A few months after the end of the underground of the train tracks upon arrival at the station in Murcia, the student of the Polytechnic University of Cartagena (UPCT) David Cano Lacárcel raises, in his final project of the degree in Architecture, the debate that is yet to come: what to do to integrate the neighborhoods that the train has divided over the last century and a half.
Recovering green spaces, space for pedestrians and the relationship of neighbors with the station is the objective of the urban design carried out by the student, who proposes that rail traffic becomes an “integrative claim†with terraces and public spaces that fly over the tracks.
"The visual enjoyment of the trains can be an attraction for the area after so many years of conflictive relationship," said Marcos Ros, who along with Fernando García has directed this Final Degree Project, "one of the best I have directed," ensures.
Academic work includes the rearrangement of road traffic to provide a direct link with the highway to the station, through a roundabout in the current San Pío X underground passage, the extension of Pintor Pedro Flores Street and the revival of trade at south of the semi-pedestrianized roads of Marqués de Corvera, which would become the axis of vertebration of Carmen and Santiago el Mayor and where the student places the new station.

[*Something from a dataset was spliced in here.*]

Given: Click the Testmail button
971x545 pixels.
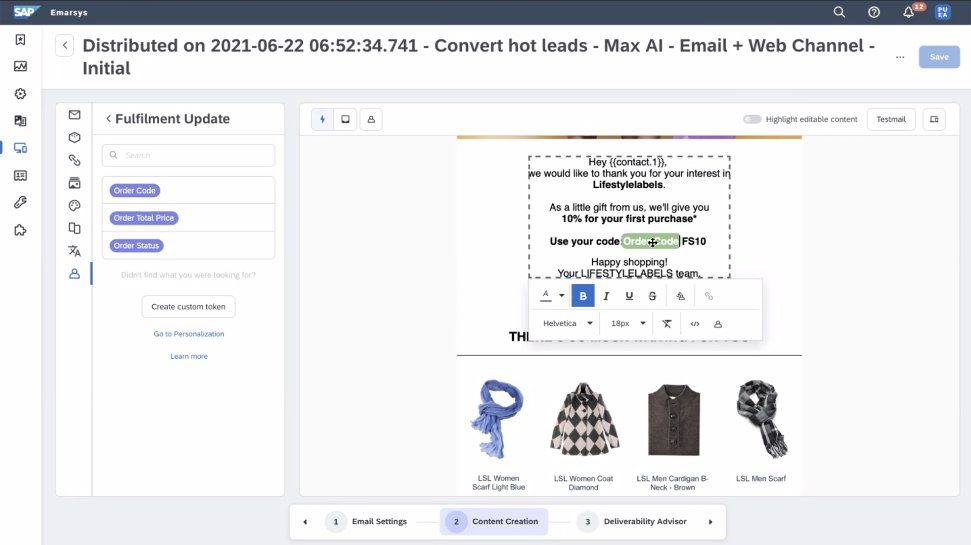Looking at the screenshot, I should tap(890, 119).
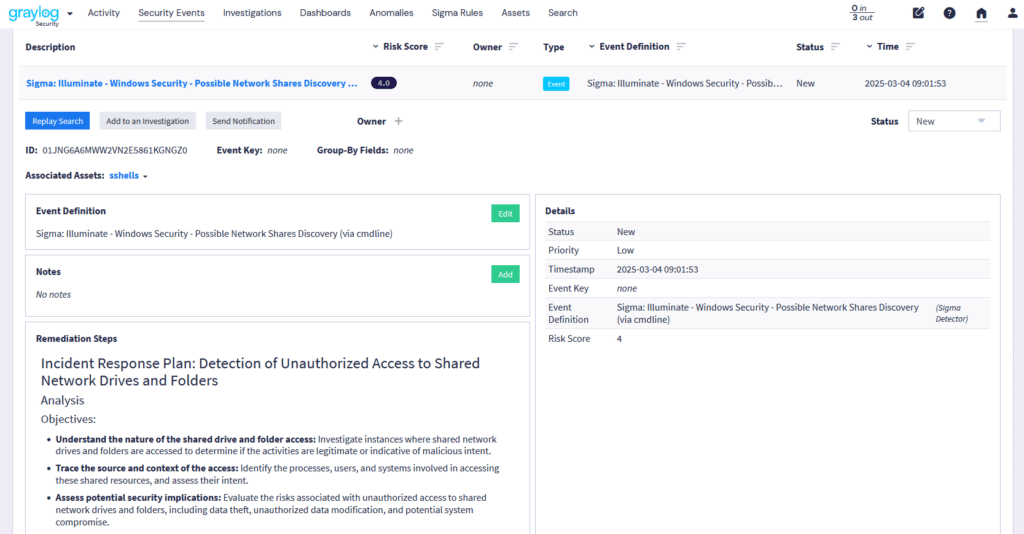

The current one would remain as a railway museum.
The project gives great importance to the green spaces to “sew the urban fracture†that the roads have left and projects a large park in the abandoned land occupied by the old gas tanks, where it proposes the creation of an outdoor cinema using the Mediator of a building and the installation of a stage and hospitality premises.
Urban gardens and pedestrian routes are other ideas of David Cano's work that contrast with the municipal plan approved in 2006 and that was based on financing the burial with the large capital gains generated by new buildings of up to fifteen floors.
"They would be decontextualized towers next to houses of two and three heights," criticizes the new architect by the UPCT, which points out other shortcomings of this planning such as "isolation of pedestrian areas, surrounded by up to ten lanes of traffic" or the consideration of Roundabouts like green space.
"It would not be the best way to recover spaces for neighbors," he adds.
The proposal of the student of the School of Architecture and Building of the Polytechnic of Cartagena starts from the study of the consequences in urban evolution and in the socioeconomic indicators that the railways have had in the neighborhoods of Santiago el Mayor, San Pío X and Barriomar .
"Its urban morphology is broken down, with empty and unused areas that still persist, a large percentage of homes are in poor condition and the levels of unemployment and population without studies are much higher than those that exist north of the roads," he summarizes David Cano
“His project eludes debates that have already been overcome and faces the urban integration of the affected neighborhoods in all areas, from road reorganization, to public spaces, through social and commercial facilities,†highlights Marcos Ros.
“It is an outline of the potential of the neighborhoods of the south of Murcia and the benefits that would be achieved with an environmentally and socioeconomically sustainable urban planning,†adds Fernando García, recalling objective 11 of the SDGs.